We all hoped ‘it came home for England in July’, but it, unfortunately, didn’t, and it certainly isn’t for the accommodation and food services industry. Industry growth contracted by 18.6% during the first quarter of 2021, a recent low for the sector as a whole. An area that struggled for obvious reasons during the pandemic is still having great difficulty finding its feet heading into this year.

This may seem counterintuitive, seeing as OpenTable’s State of the Industry analysis found that June saw a huge increase in seated diners of up to 80% on certain days throughout June, with the worst days still performing at a 15% increase compared to a year on year average. Seeing as only 43% of businesses were trading between February and March 2021 compared to 73% across all industries, this may mean that the customer increase was concentrated on a smaller number of restaurants, presumably larger chains.

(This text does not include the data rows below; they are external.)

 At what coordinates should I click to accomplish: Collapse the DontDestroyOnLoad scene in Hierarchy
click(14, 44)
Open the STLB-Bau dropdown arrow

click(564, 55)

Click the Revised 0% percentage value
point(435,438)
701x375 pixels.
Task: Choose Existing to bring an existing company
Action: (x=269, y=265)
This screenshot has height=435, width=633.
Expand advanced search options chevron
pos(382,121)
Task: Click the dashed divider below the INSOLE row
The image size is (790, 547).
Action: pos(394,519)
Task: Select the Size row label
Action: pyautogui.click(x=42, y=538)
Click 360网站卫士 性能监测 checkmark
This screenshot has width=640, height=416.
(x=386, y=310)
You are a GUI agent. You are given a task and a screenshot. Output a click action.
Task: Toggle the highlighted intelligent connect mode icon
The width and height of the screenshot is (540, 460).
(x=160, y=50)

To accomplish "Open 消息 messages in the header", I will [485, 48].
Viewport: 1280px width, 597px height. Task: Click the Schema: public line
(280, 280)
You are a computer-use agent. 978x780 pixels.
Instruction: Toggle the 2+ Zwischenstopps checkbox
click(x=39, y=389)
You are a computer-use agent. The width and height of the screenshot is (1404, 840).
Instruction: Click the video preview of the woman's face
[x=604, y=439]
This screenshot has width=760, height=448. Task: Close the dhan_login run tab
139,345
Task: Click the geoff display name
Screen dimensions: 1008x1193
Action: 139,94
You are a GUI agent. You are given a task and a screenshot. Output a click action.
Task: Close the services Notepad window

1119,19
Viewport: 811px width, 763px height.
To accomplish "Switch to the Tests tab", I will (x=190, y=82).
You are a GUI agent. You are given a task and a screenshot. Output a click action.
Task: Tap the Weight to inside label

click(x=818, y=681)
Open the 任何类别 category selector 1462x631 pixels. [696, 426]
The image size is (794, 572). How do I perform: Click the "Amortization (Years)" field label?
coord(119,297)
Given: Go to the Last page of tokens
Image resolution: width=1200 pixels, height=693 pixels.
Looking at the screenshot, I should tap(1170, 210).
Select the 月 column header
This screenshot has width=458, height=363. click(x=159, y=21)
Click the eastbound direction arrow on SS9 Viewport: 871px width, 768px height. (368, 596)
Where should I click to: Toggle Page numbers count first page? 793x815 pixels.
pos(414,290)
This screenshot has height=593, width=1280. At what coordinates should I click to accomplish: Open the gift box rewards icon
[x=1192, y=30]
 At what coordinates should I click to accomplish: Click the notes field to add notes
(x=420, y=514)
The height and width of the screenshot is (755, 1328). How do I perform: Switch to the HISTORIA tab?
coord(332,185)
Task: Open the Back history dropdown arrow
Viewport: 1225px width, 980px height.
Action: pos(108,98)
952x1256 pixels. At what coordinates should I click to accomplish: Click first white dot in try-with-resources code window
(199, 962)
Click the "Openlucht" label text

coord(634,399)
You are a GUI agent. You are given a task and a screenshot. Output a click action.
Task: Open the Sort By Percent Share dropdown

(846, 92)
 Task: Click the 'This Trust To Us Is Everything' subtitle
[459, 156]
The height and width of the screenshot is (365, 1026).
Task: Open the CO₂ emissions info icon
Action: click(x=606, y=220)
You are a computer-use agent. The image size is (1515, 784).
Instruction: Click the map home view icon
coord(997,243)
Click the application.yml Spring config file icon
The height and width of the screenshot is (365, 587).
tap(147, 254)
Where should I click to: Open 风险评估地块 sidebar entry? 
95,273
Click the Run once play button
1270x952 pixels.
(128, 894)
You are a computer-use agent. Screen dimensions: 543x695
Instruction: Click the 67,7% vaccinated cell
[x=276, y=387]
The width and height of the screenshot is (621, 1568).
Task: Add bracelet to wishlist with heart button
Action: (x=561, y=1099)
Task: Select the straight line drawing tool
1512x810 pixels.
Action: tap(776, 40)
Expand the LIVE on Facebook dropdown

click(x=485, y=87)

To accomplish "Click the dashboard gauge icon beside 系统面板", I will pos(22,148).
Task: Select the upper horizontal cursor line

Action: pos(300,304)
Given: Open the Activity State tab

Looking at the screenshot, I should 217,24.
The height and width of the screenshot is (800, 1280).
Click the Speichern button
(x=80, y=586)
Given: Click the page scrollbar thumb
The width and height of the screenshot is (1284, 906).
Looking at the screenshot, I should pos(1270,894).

By concentrating customer revenue into larger chains that could afford to stay open later and open sooner after the pandemic, smaller businesses in the sector may be disproportionately affected, causing an overall sector contraction despite increased numbers of seated diners.

With constant threats of lawsuits from the EU over vaccine export numbers, AstraZeneca’s stock price hit a slump on the LSE in March 2021. At 6765 GBX per share, shareholders were concerned the company would not be able to recoup the costs of creating and distributing their vaccine to contracted countries. Since then, the company has rebounded far beyond its pre-pandemic figures with all-time high stock prices and massive increases in overall revenue. In 2019, the company saw a 48% decrease in profits from the year prior, but their vaccine efforts in 2020 say their overall profits climb by a staggering 156%, making over double their yearly revenue from 2019.

AstraZeneca may have also inadvertently stimulated the entire UK pharmaceutical industry and prompted the government to begin heavily investing in scientific endeavours in the UK as a whole. In the most recent budget, Chancellor Rishi Sunak announced a new consultation on tax reliefs within the research and development sector. This would allow pharmaceutical companies to operate at a greater capacity to innovate further and increase revenue over the next five years.

June has turned out to be one of the most uncertain months so far in 2021. The huge rise in potential fraud within the COVID loan scheme triggers massive risk for banks and financial institutions who were convinced that most of the loans would be repaid. This, combined with the continued contraction of sectors that should be experiencing a rebound, such as the food and accommodations sector, has created some worry for the future of companies exiting the pandemic crisis. With all UK restrictions ending on July 19th despite an increasing number of infections, we could expect to see this trend continue into the near future.